* Posts by debater

3 publicly visible posts • joined 9 Jun 2021

South Korea’s nuclear research agency breached by North Korea-affiliated cyberattackers, says malware analyst group

debater

Employ them?

I wonder if one possible strategy for tackling the---apparently talented---hackers who pull off these hacks is to offer to employ them? I suspect we (the NATO countries) could offer them more money than their current employers, as well as slightly better conditions of employment (e.g. a reduced threat of the loss of appendages for suspected disloyalty). Just a thought.

It's 2021 and a printf format string in a wireless network's name can break iPhone Wi-Fi

debater

Anyone who makes WiFi low-level software

Anyone who makes WiFi low-level software: this is one to add to your automated test suites, please. Pretty please.

(Shameless plug: unless, of course, you use Ada to write your critical software :-)

(You know, the International Standard programming language that was _designed_ for writing safety-critical software.)

(And even then, of course, still add it to your automated test suites, since even Ada software has to call into stuff sometimes.)

Fastly 'fesses up to breaking the internet with an 'an undiscovered software bug' triggered by a customer

debater

Missing the Point Completely

I feel that headlines such as 'Fastly broke the internet' are a typical case of the media (El Reg excluded) firmly grasping completely the wrong end of the stick.

In this case what happened---tell me if I'm wrong---is that the CDN that Fastly runs went down for an hour, and that caused thousands of popular websites to fail. Now please go back and read that sentence again carefully. It caused **thousands of popular websites to fail**.

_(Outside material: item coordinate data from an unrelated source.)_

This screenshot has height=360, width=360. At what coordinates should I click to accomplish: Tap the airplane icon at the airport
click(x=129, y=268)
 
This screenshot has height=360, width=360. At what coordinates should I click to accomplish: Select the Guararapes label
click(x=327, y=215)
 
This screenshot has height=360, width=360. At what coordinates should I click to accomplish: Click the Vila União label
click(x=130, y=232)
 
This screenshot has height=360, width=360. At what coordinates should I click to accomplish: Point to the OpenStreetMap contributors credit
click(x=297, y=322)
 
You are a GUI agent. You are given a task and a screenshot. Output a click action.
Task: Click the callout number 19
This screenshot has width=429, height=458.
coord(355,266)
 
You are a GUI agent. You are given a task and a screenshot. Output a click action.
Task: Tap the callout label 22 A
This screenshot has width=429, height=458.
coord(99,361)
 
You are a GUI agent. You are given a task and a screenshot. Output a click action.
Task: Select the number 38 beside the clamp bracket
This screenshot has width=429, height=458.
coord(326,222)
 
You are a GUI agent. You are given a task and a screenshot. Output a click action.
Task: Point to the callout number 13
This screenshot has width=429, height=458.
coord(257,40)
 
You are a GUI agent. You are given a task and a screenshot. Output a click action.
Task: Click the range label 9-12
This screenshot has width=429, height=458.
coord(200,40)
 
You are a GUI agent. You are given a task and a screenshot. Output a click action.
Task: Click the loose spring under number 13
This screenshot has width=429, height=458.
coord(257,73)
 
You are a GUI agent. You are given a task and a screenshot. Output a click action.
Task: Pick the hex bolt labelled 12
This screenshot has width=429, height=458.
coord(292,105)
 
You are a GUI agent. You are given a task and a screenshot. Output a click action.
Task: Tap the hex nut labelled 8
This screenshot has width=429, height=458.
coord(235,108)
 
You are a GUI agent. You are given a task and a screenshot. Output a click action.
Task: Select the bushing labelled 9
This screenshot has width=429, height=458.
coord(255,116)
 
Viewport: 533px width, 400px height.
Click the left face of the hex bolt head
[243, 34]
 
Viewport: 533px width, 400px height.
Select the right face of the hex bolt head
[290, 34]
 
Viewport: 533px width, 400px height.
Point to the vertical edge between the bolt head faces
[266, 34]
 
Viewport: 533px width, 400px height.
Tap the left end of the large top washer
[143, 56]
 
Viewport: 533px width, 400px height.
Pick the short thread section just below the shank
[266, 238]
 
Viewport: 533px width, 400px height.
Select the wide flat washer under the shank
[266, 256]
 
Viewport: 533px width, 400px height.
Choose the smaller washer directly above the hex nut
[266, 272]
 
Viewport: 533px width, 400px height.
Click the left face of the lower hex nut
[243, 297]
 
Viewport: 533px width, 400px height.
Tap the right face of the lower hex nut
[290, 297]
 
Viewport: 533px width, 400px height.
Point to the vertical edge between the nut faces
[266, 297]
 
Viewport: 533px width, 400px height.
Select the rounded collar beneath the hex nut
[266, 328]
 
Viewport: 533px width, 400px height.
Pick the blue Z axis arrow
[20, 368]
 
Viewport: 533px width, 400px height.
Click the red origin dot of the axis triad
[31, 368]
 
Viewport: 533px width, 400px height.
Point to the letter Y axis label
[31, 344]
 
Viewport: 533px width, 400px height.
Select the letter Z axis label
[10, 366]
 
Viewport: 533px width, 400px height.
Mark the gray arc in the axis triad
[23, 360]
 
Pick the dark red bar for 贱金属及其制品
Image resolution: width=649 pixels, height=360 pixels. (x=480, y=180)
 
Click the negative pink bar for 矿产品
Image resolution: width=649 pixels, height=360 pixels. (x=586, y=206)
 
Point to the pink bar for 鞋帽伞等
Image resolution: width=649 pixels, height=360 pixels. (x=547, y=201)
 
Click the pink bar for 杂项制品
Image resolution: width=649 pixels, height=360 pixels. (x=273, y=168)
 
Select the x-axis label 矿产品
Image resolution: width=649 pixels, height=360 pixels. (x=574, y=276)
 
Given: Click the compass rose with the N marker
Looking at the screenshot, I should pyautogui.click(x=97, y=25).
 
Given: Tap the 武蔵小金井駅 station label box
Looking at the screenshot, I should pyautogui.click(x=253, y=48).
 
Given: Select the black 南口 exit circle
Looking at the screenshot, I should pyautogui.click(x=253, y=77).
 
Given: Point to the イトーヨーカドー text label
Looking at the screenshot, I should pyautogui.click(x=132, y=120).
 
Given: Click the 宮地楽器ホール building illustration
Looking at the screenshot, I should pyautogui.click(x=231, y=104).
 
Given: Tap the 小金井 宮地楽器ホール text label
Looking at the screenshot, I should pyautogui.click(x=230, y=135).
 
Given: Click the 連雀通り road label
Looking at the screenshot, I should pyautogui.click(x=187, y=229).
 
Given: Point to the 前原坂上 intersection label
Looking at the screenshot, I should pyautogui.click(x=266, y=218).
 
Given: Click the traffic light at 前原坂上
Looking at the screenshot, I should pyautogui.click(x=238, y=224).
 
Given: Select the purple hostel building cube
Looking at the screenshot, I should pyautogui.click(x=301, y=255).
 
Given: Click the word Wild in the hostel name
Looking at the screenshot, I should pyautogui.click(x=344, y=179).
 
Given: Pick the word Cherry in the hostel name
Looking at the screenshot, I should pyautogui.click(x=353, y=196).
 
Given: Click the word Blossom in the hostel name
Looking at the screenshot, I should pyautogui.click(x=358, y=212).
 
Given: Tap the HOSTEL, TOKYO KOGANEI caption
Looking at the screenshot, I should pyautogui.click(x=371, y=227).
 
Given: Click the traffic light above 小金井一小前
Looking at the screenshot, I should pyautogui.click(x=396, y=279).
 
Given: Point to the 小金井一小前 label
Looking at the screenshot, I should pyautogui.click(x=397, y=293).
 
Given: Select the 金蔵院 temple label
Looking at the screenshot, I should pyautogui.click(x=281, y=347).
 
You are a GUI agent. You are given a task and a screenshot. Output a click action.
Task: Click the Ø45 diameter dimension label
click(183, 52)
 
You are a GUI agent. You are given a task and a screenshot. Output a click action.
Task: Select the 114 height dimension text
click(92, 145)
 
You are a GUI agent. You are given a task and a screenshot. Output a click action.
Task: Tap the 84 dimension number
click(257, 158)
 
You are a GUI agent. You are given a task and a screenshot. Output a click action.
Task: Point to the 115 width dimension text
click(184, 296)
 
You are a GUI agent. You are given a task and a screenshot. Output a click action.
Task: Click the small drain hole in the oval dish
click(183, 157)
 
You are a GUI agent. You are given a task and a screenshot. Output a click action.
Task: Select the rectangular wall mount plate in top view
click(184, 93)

The fault is not with Fastly at all! The whole tacit deal with CDNs is, and always was, that they are not guaranteed to be up all the time. Some websites have the ability to fall back when fetching anything from a CDN: they fetch what they need from some other source if they can't get it from the CDN. The fault is **entirely** with all the thousands of websites that do not have a fallback mechanism. Presumably they still don't, and nobody is going to fix it.

Admittedly, HTML5 currently does not mandate any such mechanism to be provided by the browser built-in, and website developers therefore have to roll their own or use a JavaScript library. That is a serious failing of HTML5, but it doesn't excuse the publishers of major prestige websites.